_Instructions for the task_.
Using the records that follow, copy every line containing the word "agent".

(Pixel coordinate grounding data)
Segment Open
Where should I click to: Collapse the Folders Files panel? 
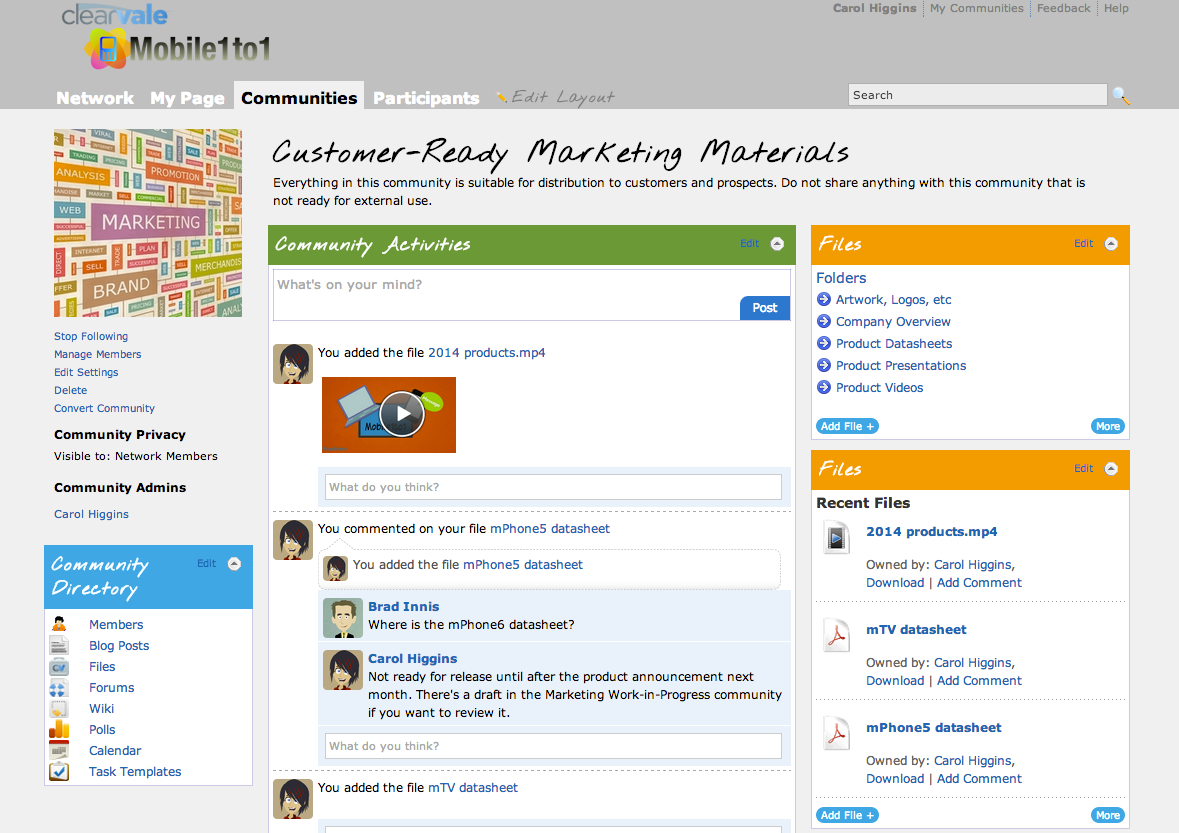point(1111,244)
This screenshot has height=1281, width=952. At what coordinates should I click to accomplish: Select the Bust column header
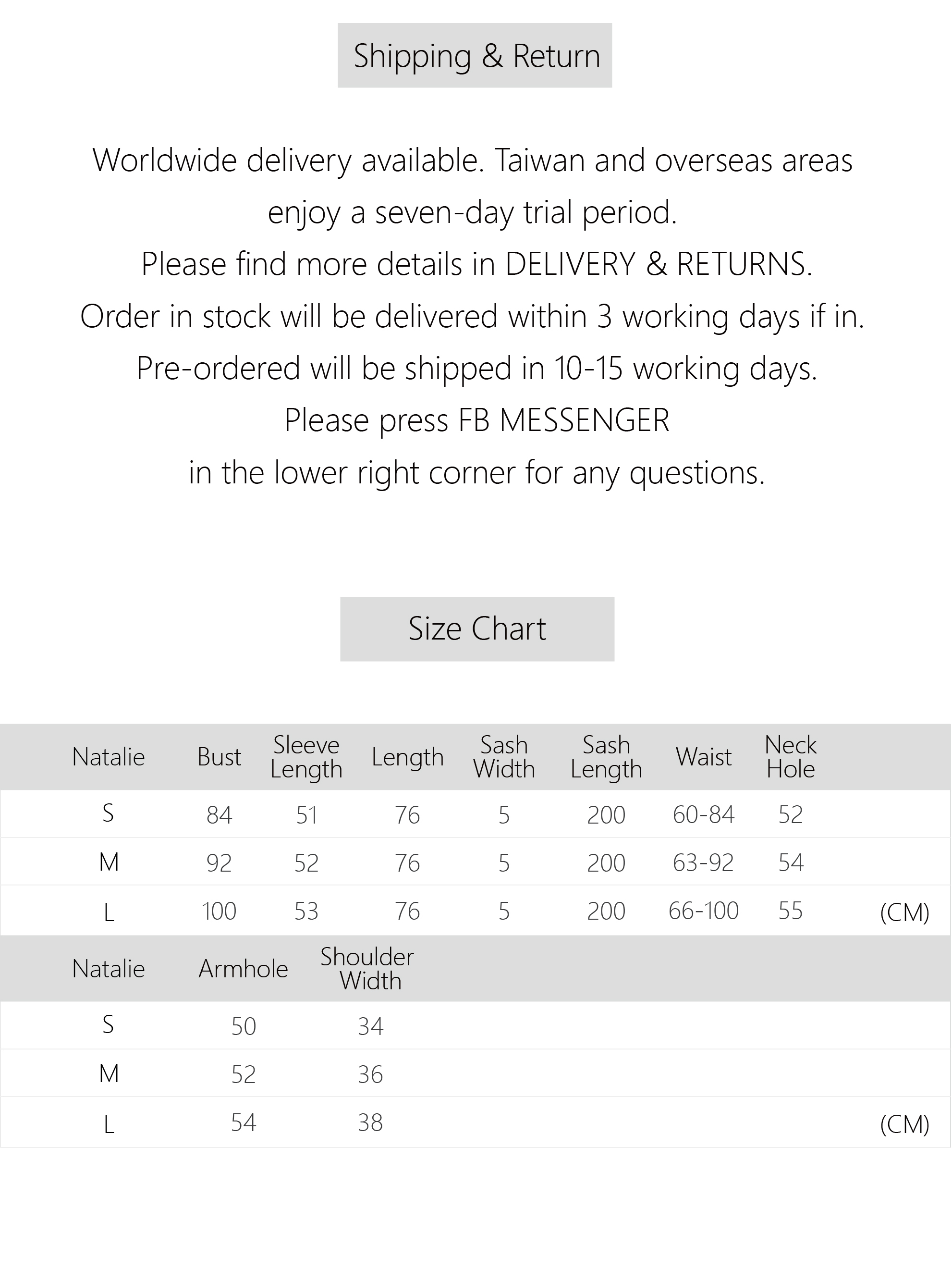219,757
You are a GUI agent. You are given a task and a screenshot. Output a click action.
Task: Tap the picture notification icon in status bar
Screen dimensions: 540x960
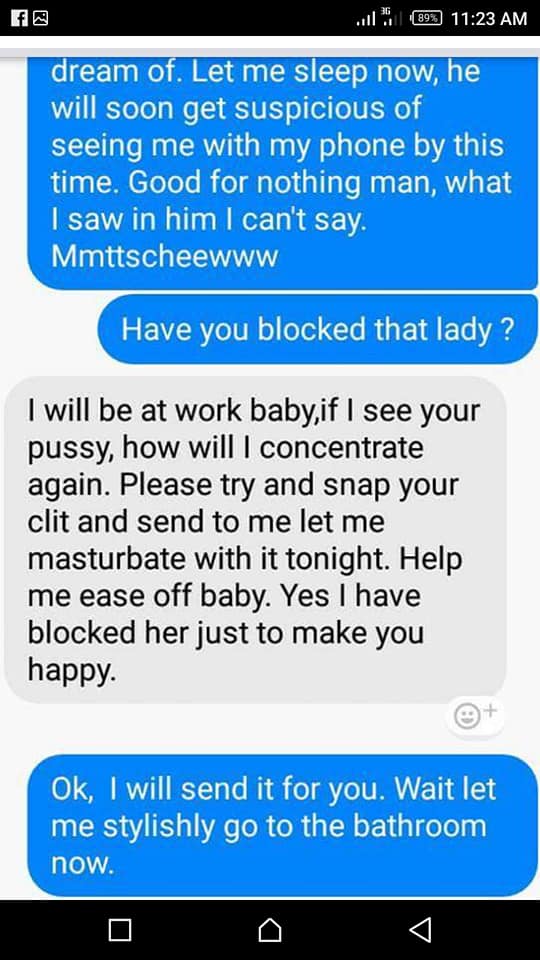pyautogui.click(x=40, y=19)
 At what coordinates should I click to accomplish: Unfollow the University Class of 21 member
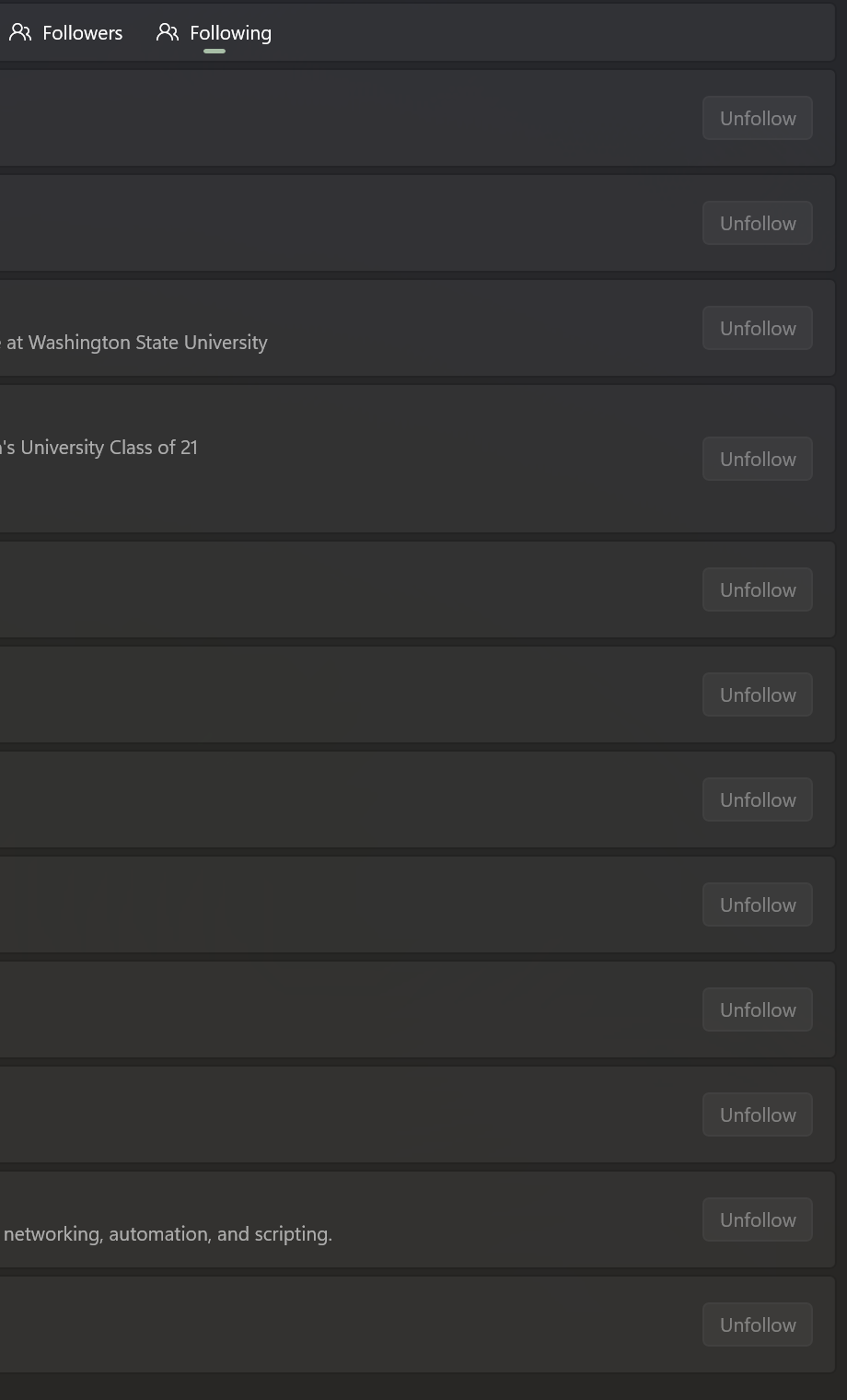coord(757,459)
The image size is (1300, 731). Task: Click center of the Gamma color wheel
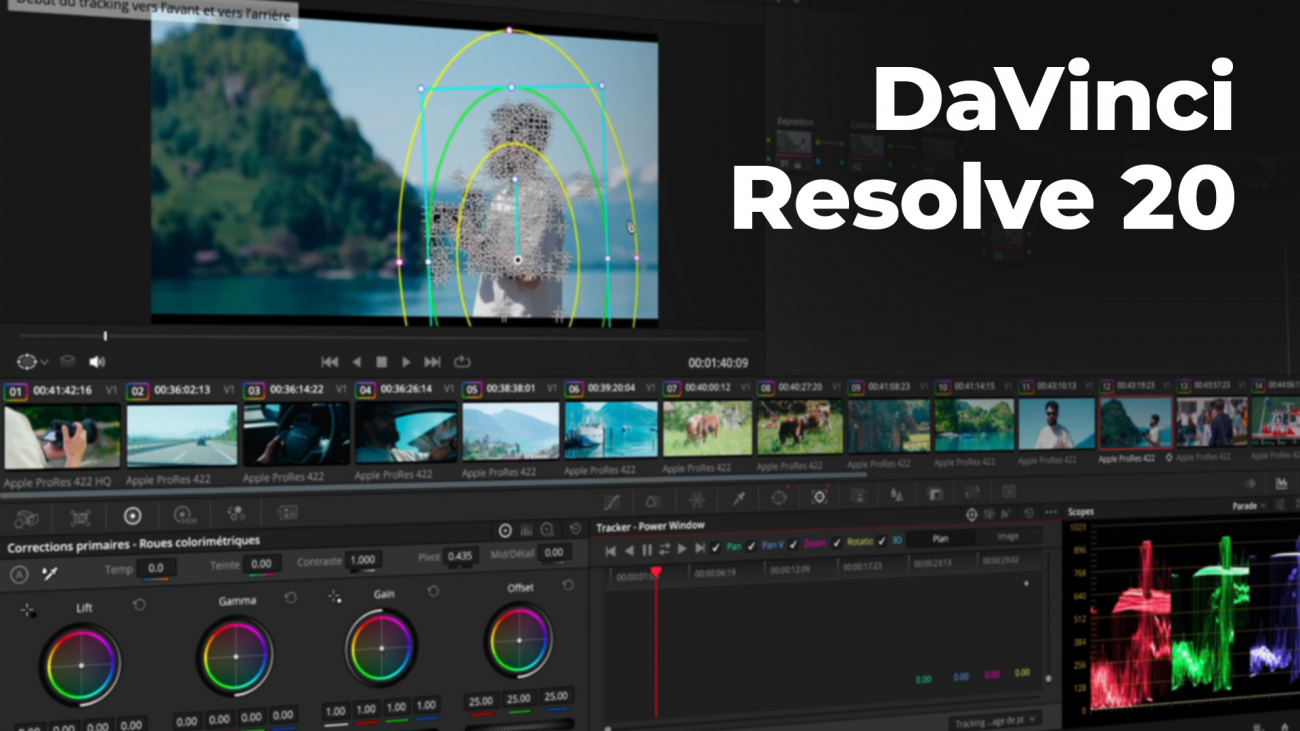(x=235, y=657)
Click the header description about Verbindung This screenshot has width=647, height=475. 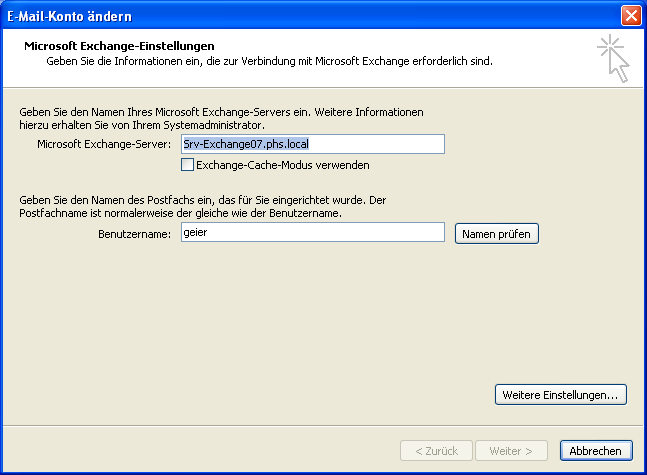click(x=269, y=61)
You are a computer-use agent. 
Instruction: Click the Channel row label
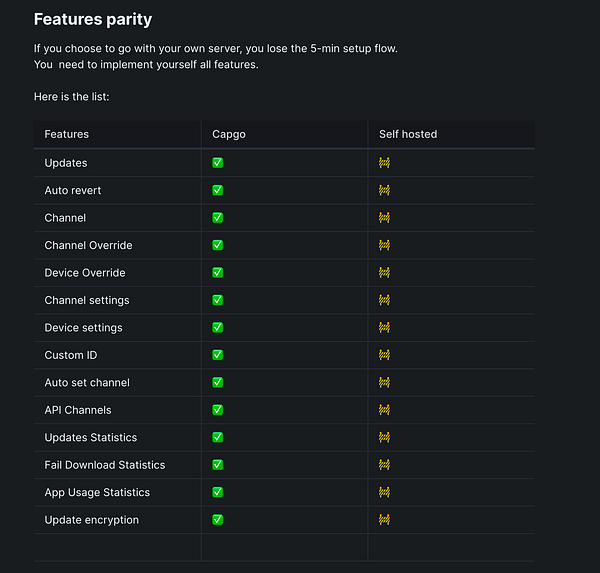click(x=66, y=218)
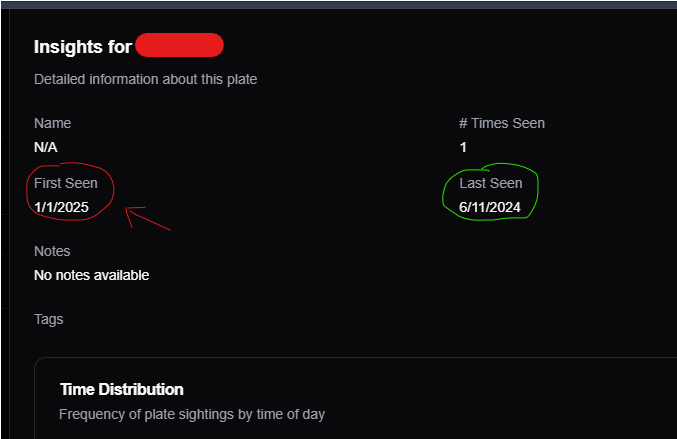Click the Notes section label
677x439 pixels.
click(x=52, y=251)
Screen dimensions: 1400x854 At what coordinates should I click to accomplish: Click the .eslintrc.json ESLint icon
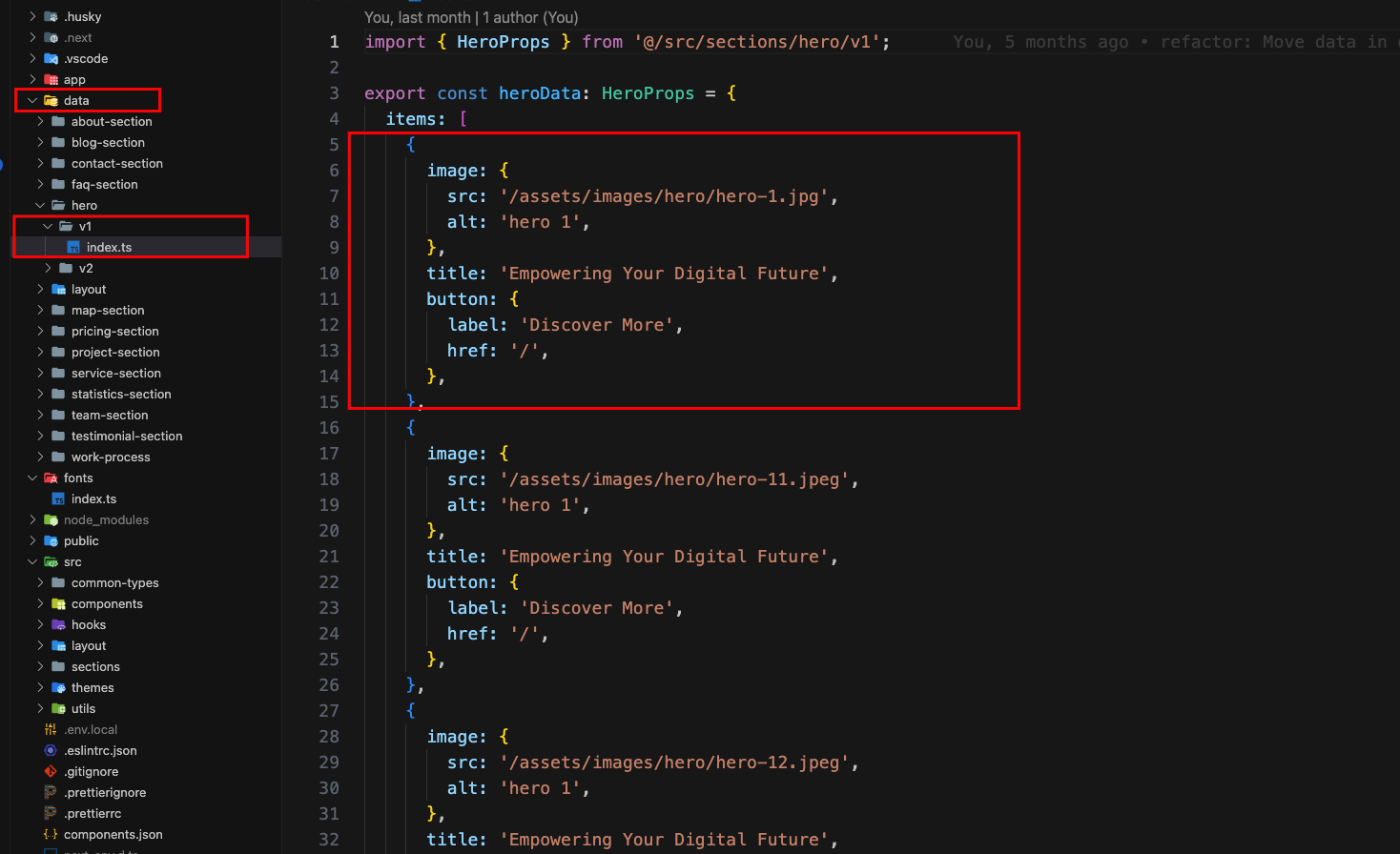pos(51,751)
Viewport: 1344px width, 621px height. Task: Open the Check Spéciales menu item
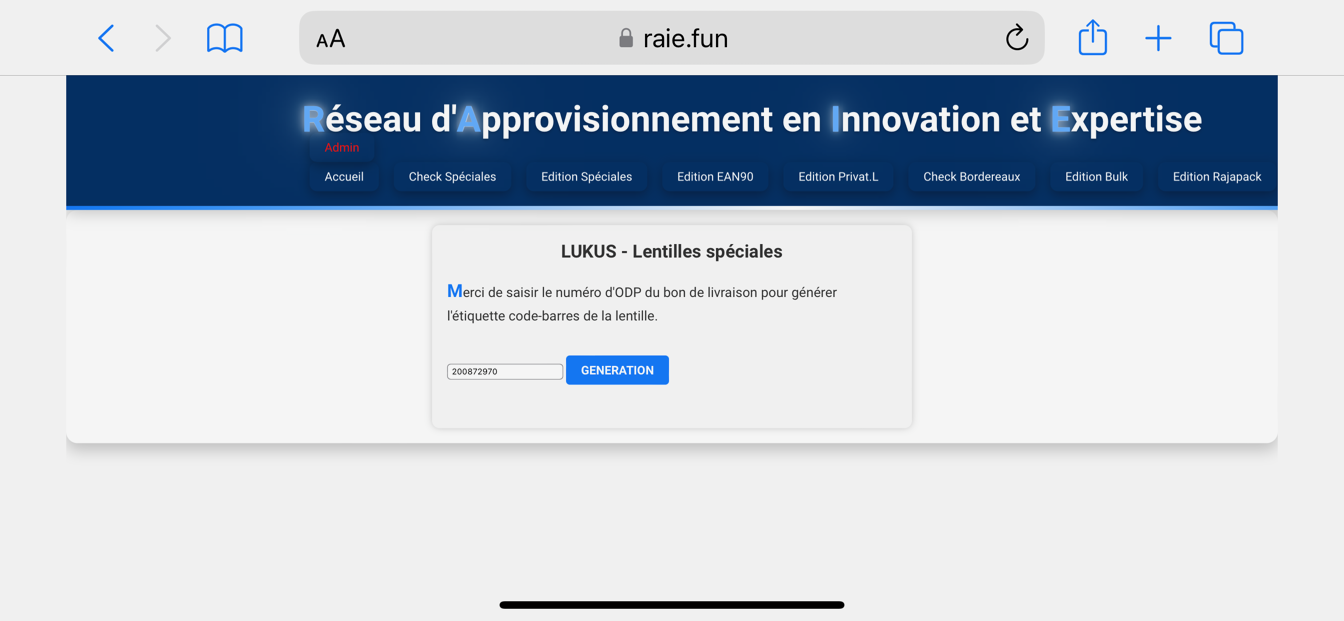click(x=452, y=177)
Segment Closed
_Solved problem_.
You are a GUI agent. You are given a task and a screenshot. Output a click action.
You are a computer-use agent. 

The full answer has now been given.